In some other shows, subtitles have no relation to what the actors are actually saying in Arabic, he said. "It's such a shame. It's such an easy fix. It's the difference between caring and not caring."
One question for the writers is: How much do they want to humanize the terrorists, especially Farik? "A human being that goes through the kind of torture he goes through during the season, would definitely be broken," Fehr said. "He would not be the same person going in as coming out. I tried to give an element of that."
While conventional wisdom dictates that enemies be portrayed as cardboard characters because they are easier to hate, Reiff takes another view.

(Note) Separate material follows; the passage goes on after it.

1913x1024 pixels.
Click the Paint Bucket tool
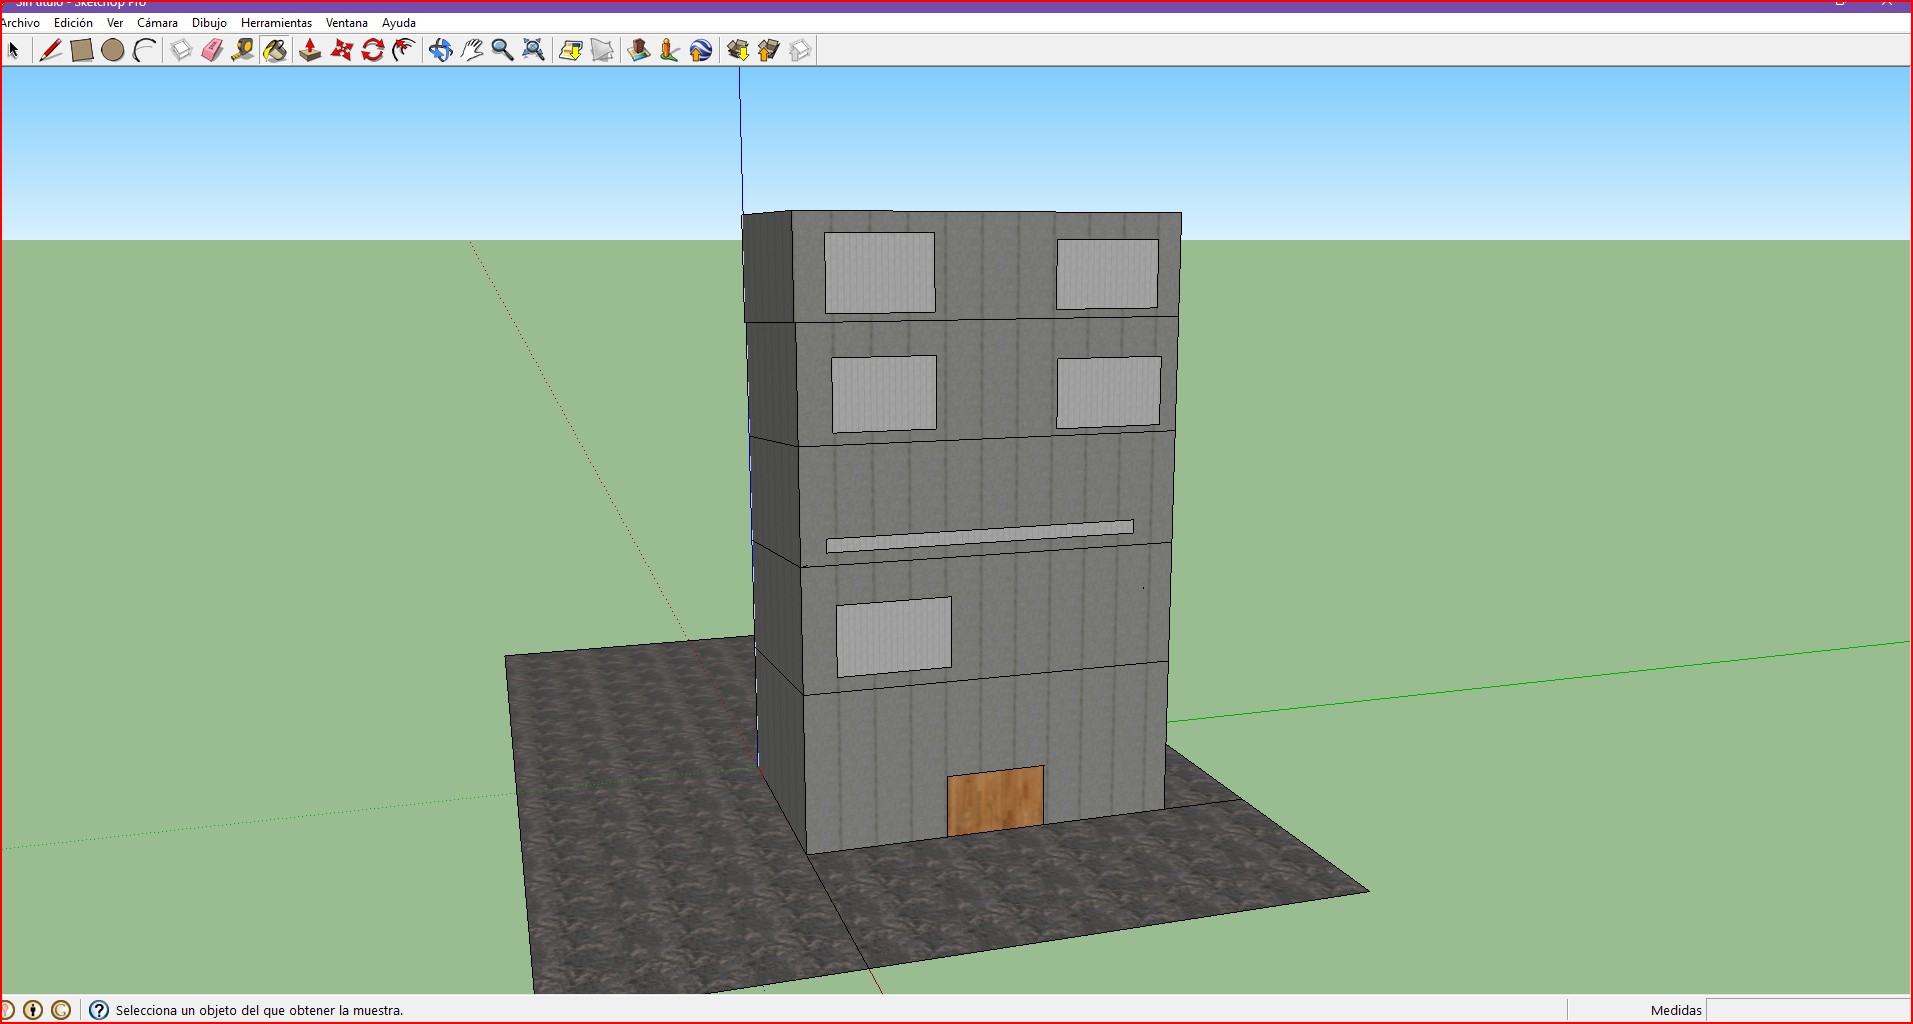(x=275, y=50)

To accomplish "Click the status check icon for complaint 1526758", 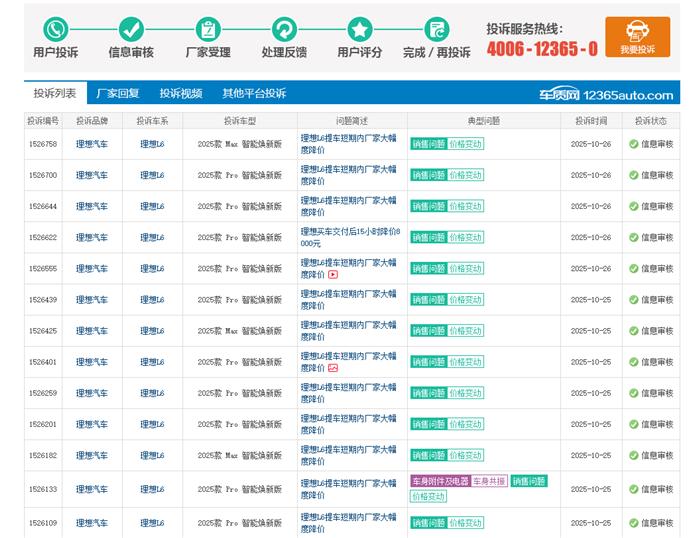I will 633,144.
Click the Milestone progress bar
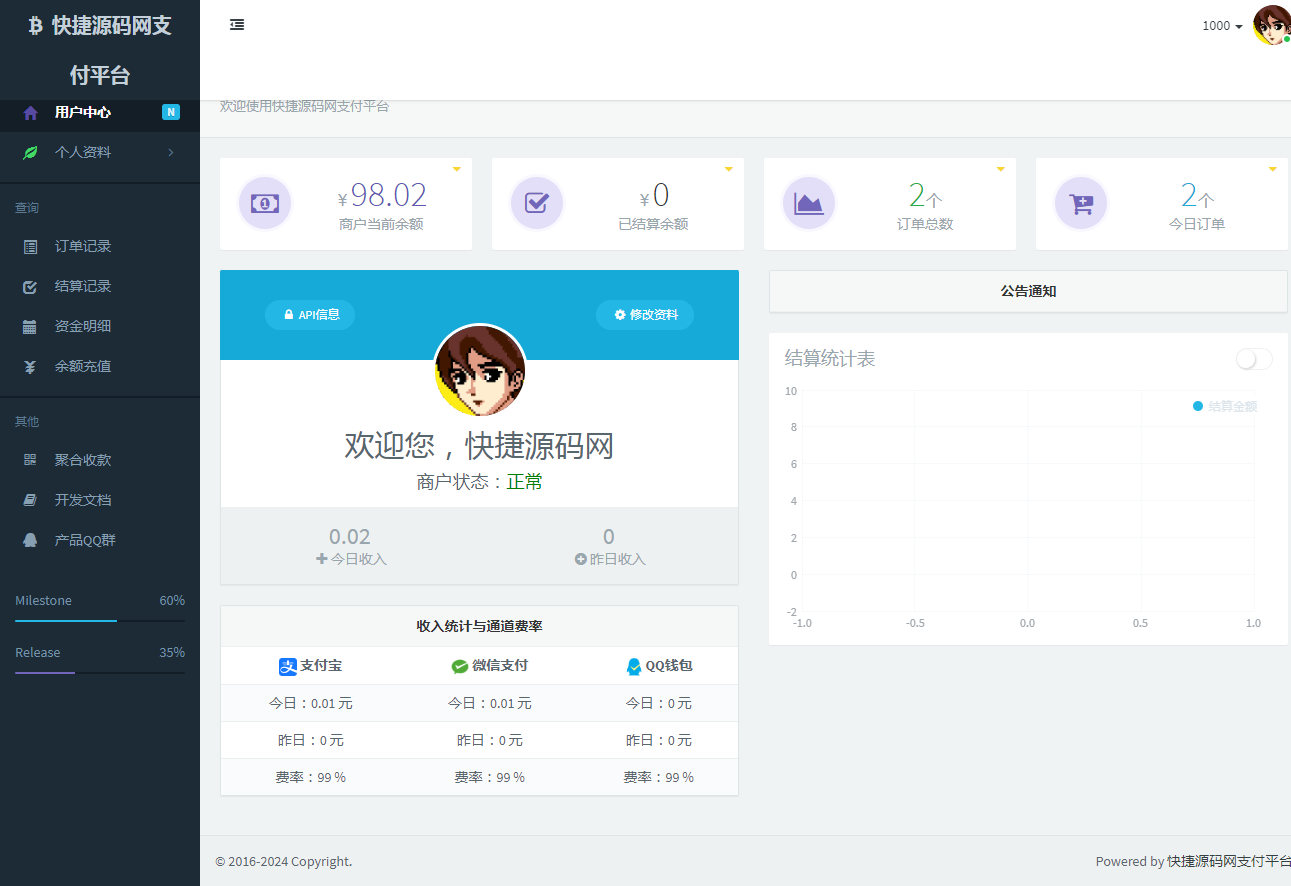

"You can get two legitimate differing opinions by military strategists or historians: If you have a better chance to defeat the enemy when you know them only as one-dimensional cardboard caricatures, or if you really know what drives them and who they are and by knowing that, how they could be stopped or defeated. I would vote for the latter."
Reiff quoted his character Farik, who in the pilot episode of the first season explains why he has chosen to disguise himself as a Jewish congregant during a service at a local synagogue: "It's best to know your enemy."